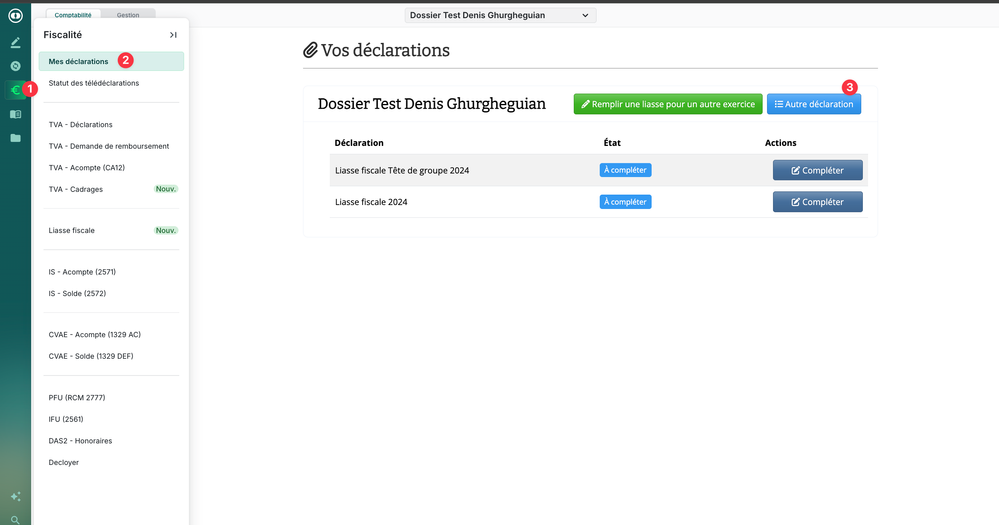Click Remplir une liasse pour un autre exercice
Viewport: 999px width, 525px height.
(x=668, y=104)
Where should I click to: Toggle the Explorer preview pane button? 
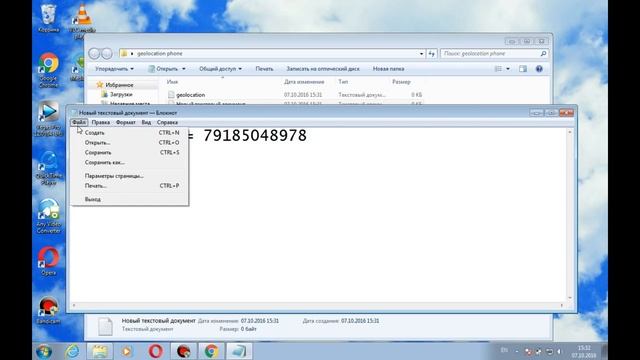tap(523, 69)
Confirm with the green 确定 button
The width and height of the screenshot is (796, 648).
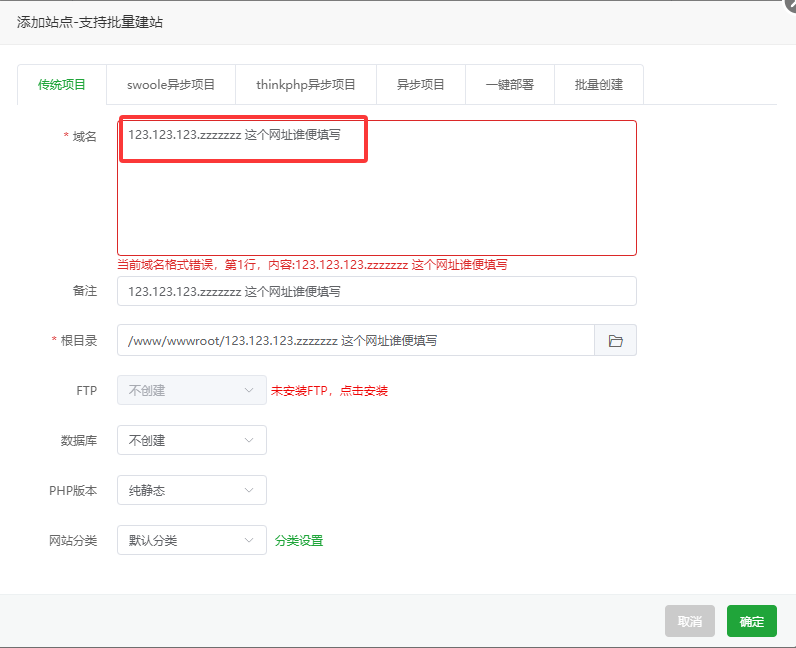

• What you have to do: Keep pictures out and return the lines from the one containing "Confirm with the green 确定 button" through the end of the listing, both included, character for character.

• Response to this task:
Confirm with the green 确定 button
The width and height of the screenshot is (796, 648).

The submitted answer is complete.